To drop to the specifics again, if you're going to talk about power, then you have to be clear about who's actually got it, and what he's doing with it. Then, as himself says, there's understanding what happens in a class, and a syllabus. Hold your fire, not a canon, but a syllabus.


  1. > I go with my gut, gold-starring sincerity rather than authenticity. Also gold-star
    > results: what grows out of the sound, the act?

    Rootlesscosmo here... yeah, Duke Ellington gave it as his opinion that there are two kinds of music: good and bad. And I'd agree that although sincerity alone doesn't make music good, insincerity--which in our context usually means an eye on the cash register--is pretty much fatal. As for "authenticity," there's a lot of evidence that the hyper-"authentic" country blues sound was the artists' compromise with necessity, not a staunch resistance to sophistication and polish.

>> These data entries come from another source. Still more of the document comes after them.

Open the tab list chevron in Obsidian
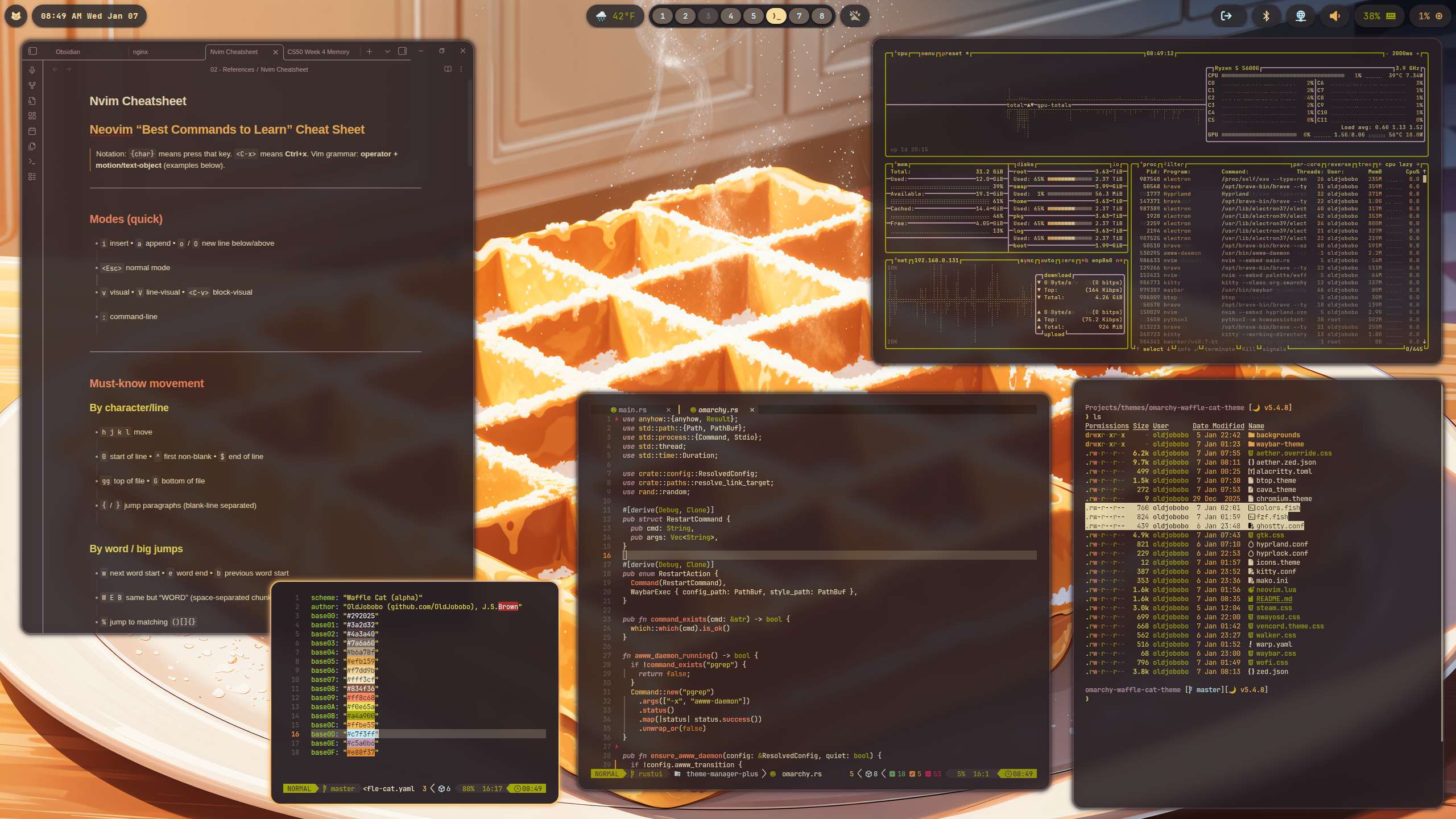Screen dimensions: 1456x819 point(387,51)
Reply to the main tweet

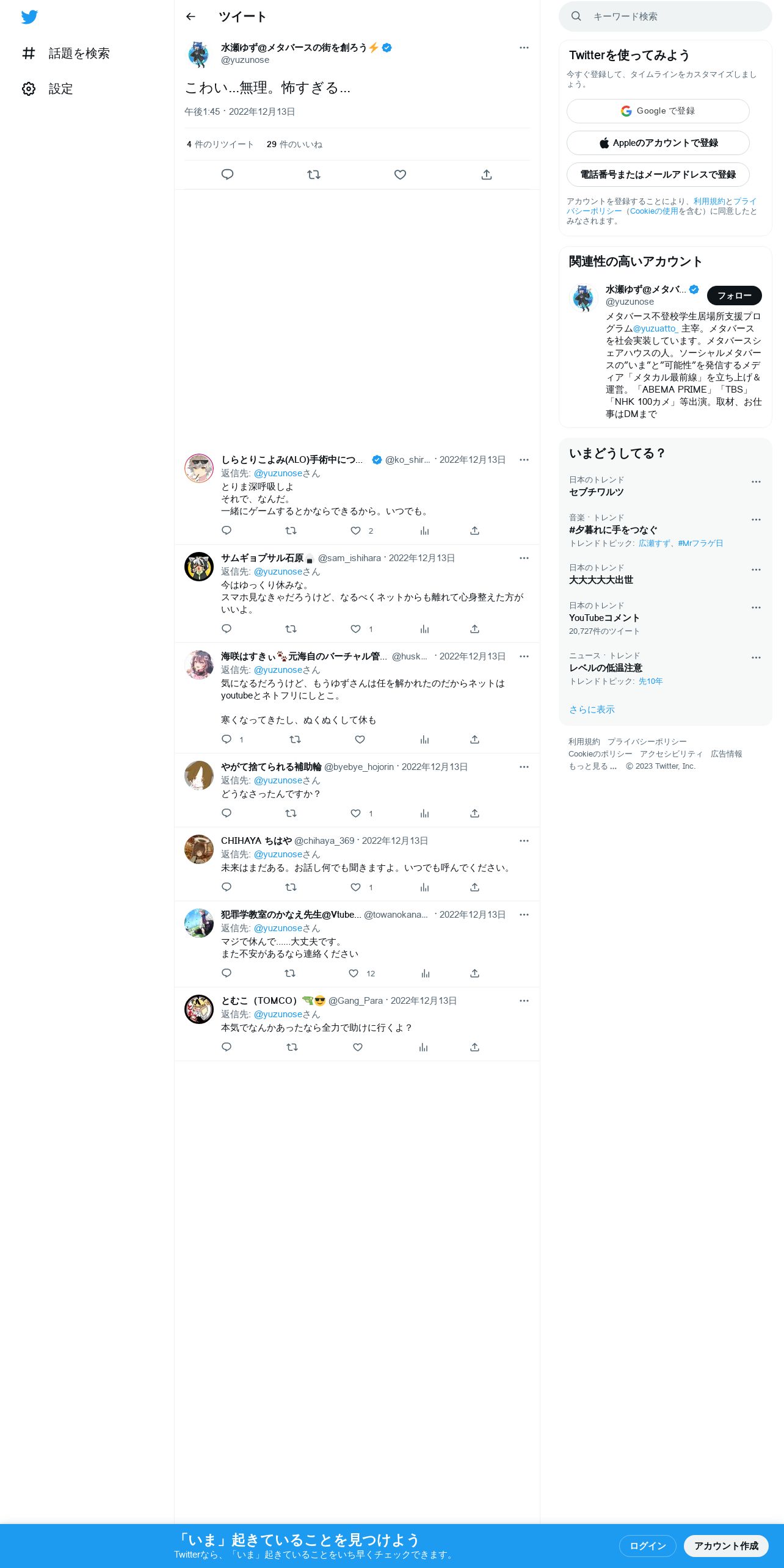pyautogui.click(x=227, y=175)
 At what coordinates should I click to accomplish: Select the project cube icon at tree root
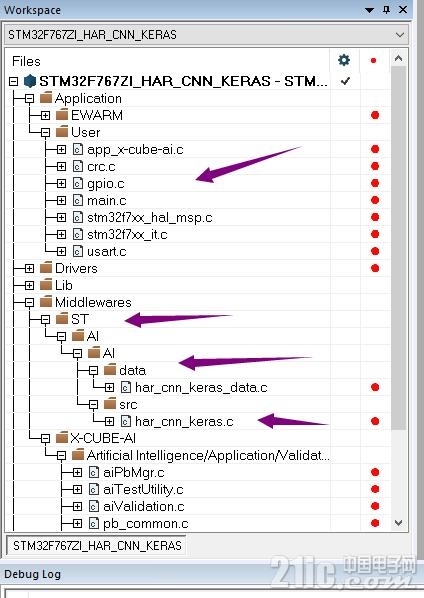click(30, 81)
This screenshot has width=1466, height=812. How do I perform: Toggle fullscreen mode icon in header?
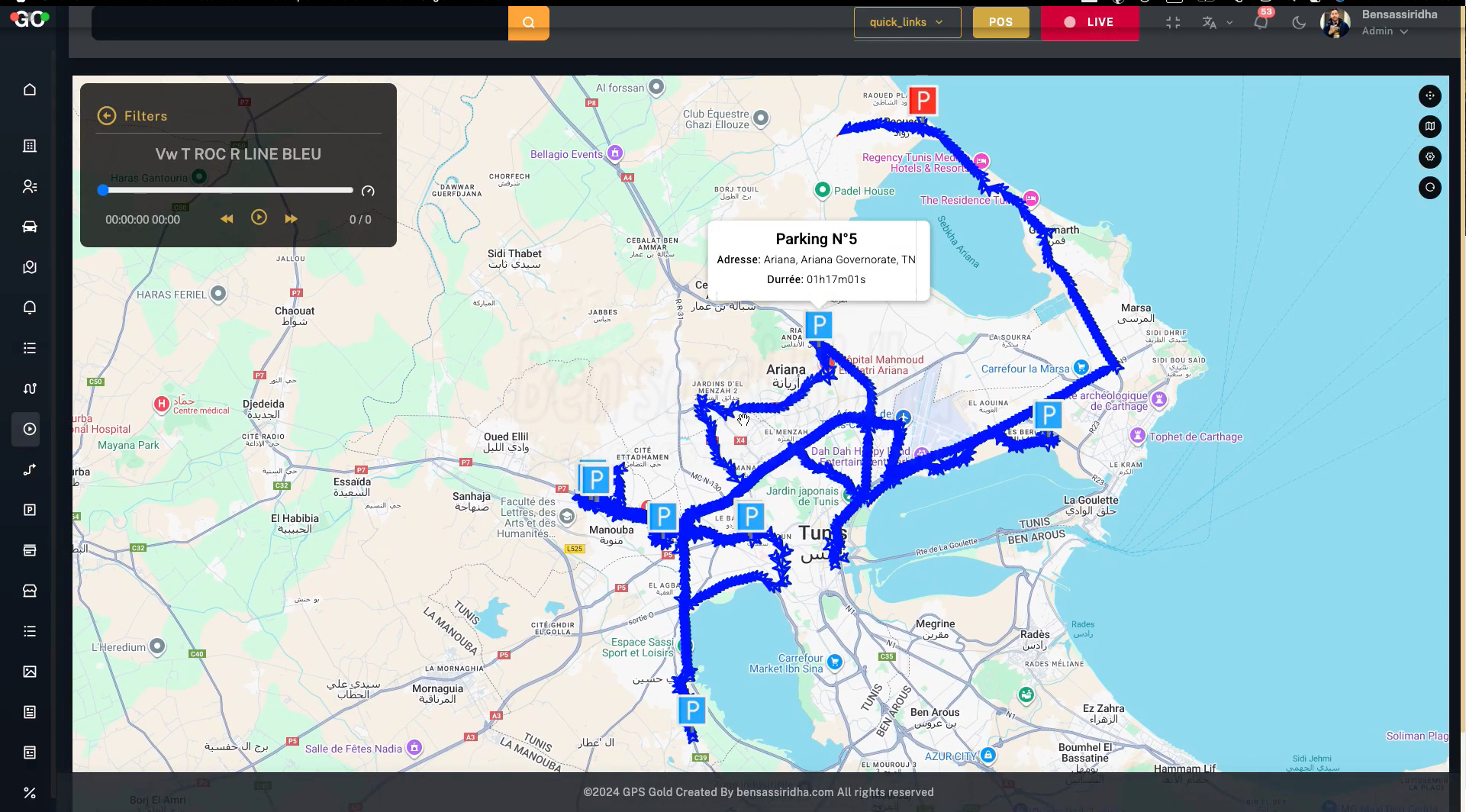point(1173,23)
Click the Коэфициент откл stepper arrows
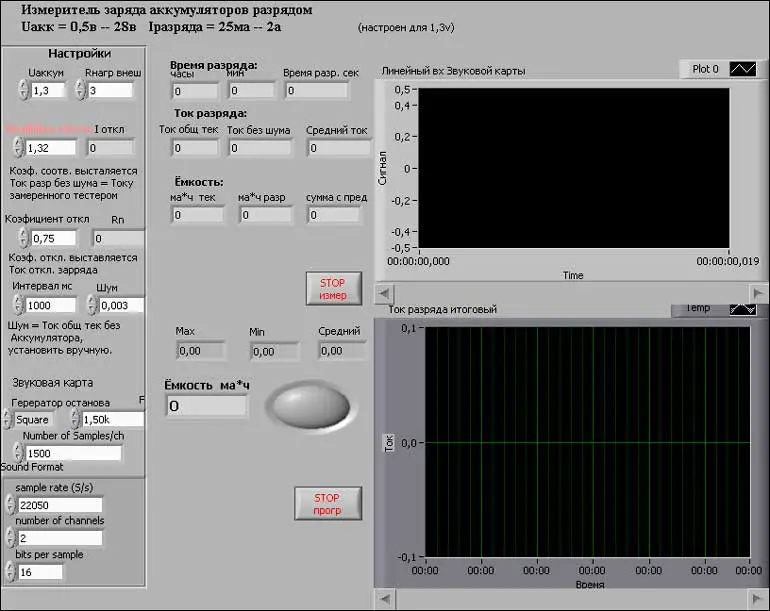The width and height of the screenshot is (770, 611). click(23, 238)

    As Ellington (again) said wearily to a white critic who was getting into a lather about his band, "Look, what you see up there is seventeen men earning their living."

  2. Yeah.. I didn't write more on that.. but for sure sincerity doesn't predict good music. More like if it's good, chances are I find it honest on some level. All these words are not quite right.. though.

    But I can't deny there's a lot of truly awful sincere music out there.